Des centres d’examens de santé de la Sécurité sociale trop peu nombreux et un check-up à 3600 €
Après la prestation dite de deuxième avis une nouvelle offre est proposée par des médecins qui sont visiblement plus intéressés par la médecine business que par la réponse aux besoins de santé de l’ensemble de la population pour laquelle ils ont bénéficié d’une formation payée par l’État. Il s’agit cette fois de la société Zoï qui propose un bilan de santé appelé check–up (cela fait plus sérieux !), pour la modeste somme de 3 600 euros.
Parmi les premiers clients sont cités des hommes d’affaires comme Xavier Niel ou encore Stéphane Bancel, patron du laboratoire pharmaceutique Moderna qui s’est enrichi grâce au vaccin contre la COVID. Leur objectif annoncé est, grâce à la prévention, d’améliorer son espérance de vie en bonne santé. Du fait d’une organisation de la médecine libérale rendant l’organisation de ce type de bilan de santé compliqué car faisant intervenir de multiples professionnels dont la coordination est aléatoire, ils proposent un service regroupé sur deux heures dans un lieu unique.
Cette nouvelle offre commerciale pose plusieurs questions. D’une part le contenu des examens dont certains relèvent encore de la recherche, comme l’analyse de biomarqueurs qui seraient censés prédisposer à certaines maladies, afin de proposer ensuite, via une application mobile, des recommandations personnalisées de prise de médicaments, des conseils de nutrition, sportifs, etc. D’autre part, elle n’est pas prise en charge par la sécurité sociale.
Plus fondamentalement, le problème principal est que les dysfonctionnements de notre système de santé poussent à l’émergence de ce type de service. En effet, le suivi médical d’un patient doit normalement être assuré par son médecin traitant qui bénéficie pour cela d’une rémunération forfaitaire par l’assurance maladie. Mais encore faut-il avoir un médecin traitant et que celui-ci prenne le temps de s’occuper d’un suivi adapté, incluant des examens de prévention, ce qui dans le cadre de la rémunération à l’acte est quasiment impossible. Le plus grave est que cette mission de bilan de santé est normalement assurée par les centres d’examens de santé de la sécurité sociale.
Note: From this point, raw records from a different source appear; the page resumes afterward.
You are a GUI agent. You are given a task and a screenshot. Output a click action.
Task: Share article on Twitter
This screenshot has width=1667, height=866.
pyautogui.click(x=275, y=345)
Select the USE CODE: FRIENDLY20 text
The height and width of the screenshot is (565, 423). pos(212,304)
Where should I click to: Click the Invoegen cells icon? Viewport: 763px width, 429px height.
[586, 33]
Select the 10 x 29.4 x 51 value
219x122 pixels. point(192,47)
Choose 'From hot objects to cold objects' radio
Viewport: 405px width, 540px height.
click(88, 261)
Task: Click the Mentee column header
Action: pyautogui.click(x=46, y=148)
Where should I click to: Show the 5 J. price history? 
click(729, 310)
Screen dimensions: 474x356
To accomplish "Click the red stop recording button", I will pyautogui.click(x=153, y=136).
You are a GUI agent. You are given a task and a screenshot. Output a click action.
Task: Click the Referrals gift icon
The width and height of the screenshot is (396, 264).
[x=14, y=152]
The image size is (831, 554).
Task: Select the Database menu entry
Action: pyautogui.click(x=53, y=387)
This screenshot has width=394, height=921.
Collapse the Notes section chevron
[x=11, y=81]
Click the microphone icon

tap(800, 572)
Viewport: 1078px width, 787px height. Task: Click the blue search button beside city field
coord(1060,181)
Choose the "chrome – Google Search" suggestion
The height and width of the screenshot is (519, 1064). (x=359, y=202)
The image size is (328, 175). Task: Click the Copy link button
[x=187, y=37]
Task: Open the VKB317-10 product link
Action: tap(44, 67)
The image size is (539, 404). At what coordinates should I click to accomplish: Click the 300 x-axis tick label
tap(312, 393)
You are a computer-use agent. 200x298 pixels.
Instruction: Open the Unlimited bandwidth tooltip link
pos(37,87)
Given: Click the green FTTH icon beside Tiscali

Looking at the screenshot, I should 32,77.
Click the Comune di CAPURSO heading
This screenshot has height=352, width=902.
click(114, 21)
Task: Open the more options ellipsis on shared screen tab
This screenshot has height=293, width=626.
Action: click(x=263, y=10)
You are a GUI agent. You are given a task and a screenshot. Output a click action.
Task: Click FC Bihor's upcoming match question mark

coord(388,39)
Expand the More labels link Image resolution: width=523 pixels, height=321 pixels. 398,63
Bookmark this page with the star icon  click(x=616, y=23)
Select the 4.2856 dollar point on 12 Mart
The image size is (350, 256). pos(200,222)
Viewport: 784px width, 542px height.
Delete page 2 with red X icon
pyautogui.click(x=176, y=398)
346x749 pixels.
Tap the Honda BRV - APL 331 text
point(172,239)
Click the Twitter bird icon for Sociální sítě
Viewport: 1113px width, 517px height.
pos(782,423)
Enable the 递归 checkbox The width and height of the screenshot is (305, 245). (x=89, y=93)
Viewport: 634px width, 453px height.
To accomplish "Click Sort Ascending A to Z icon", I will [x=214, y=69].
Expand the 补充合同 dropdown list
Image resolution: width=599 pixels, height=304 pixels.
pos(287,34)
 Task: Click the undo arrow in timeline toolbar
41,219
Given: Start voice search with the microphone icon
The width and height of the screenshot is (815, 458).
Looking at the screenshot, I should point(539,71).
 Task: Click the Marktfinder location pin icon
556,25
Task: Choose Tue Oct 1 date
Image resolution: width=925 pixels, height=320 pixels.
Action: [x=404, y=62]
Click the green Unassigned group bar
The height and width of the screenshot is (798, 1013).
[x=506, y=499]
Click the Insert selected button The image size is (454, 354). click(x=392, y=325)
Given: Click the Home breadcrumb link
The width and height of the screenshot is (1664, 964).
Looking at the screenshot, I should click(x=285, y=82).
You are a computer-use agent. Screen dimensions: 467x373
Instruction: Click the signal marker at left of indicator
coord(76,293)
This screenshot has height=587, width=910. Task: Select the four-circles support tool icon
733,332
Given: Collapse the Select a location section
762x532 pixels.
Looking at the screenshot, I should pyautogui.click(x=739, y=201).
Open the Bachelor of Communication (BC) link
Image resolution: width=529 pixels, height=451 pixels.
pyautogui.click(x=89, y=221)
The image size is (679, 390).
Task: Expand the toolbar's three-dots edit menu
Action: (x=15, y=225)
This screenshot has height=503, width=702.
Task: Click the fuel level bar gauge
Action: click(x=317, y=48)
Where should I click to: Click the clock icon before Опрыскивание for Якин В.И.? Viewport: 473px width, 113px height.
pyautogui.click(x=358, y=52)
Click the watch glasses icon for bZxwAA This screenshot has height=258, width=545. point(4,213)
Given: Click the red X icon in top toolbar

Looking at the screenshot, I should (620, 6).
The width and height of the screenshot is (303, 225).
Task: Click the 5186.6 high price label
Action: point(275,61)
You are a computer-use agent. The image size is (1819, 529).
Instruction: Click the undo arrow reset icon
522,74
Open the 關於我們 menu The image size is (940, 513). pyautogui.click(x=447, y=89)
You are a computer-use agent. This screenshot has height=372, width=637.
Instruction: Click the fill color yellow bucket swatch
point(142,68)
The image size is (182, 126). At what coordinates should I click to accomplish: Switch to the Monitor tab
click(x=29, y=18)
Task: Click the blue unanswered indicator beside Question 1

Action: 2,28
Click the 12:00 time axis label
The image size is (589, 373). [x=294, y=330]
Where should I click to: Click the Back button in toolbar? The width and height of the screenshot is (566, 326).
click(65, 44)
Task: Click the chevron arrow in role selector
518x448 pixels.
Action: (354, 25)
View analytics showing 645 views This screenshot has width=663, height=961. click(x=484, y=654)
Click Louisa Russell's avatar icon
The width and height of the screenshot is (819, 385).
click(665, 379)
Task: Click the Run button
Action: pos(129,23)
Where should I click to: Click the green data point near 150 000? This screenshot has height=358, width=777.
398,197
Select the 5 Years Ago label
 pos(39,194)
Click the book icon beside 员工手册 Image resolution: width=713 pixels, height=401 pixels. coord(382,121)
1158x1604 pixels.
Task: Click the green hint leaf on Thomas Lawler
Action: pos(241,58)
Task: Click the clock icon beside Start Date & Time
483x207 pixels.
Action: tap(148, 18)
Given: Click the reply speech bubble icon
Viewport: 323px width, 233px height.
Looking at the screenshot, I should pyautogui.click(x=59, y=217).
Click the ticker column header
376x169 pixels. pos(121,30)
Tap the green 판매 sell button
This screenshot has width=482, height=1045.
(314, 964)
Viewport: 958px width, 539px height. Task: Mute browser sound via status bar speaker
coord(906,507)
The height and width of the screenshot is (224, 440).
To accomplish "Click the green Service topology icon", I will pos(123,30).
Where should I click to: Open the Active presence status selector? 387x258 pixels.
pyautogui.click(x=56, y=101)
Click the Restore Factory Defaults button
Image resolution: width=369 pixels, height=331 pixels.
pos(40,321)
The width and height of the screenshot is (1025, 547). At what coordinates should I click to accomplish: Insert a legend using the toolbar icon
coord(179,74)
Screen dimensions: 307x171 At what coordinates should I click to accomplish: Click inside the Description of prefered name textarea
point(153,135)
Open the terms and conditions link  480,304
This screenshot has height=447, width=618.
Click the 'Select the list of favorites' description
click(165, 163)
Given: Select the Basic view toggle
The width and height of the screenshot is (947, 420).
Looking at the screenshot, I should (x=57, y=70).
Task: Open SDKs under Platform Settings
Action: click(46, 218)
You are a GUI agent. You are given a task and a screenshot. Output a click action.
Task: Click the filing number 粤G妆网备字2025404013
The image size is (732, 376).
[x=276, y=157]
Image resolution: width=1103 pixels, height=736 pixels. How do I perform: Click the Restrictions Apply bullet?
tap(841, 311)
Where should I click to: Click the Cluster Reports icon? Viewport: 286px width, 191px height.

Mais ils sont aujourd’hui trop peu nombreux et ne bénéficient pas du matériel moderne adapté permettant la réalisation d’examens ciblés personnalisés.
Face à ces dérives de la médecine se transformant en service marchand, il est indispensable de modifier le mode d’exercice et de rémunération des médecins pour qu’ils puissent assurer un suivi global de leurs patients, intégrant la prévention. Pour cela la solution est bien celle qui devient de plus en plus incontournable, à savoir la fin de l’exercice libéral isolé associé à une rémunération à l’acte. Seul un exercice collectif avec des professionnels salariés, dans des centres de santé bénéficiant d’un équipement moderne financé par la sécurité sociale permettrait de répondre à l’évolution nécessaire vers une médecine préventive dont l’objectif est de maintenir dans le meilleur état de santé possible le plus longtemps possible l’ensemble de la population.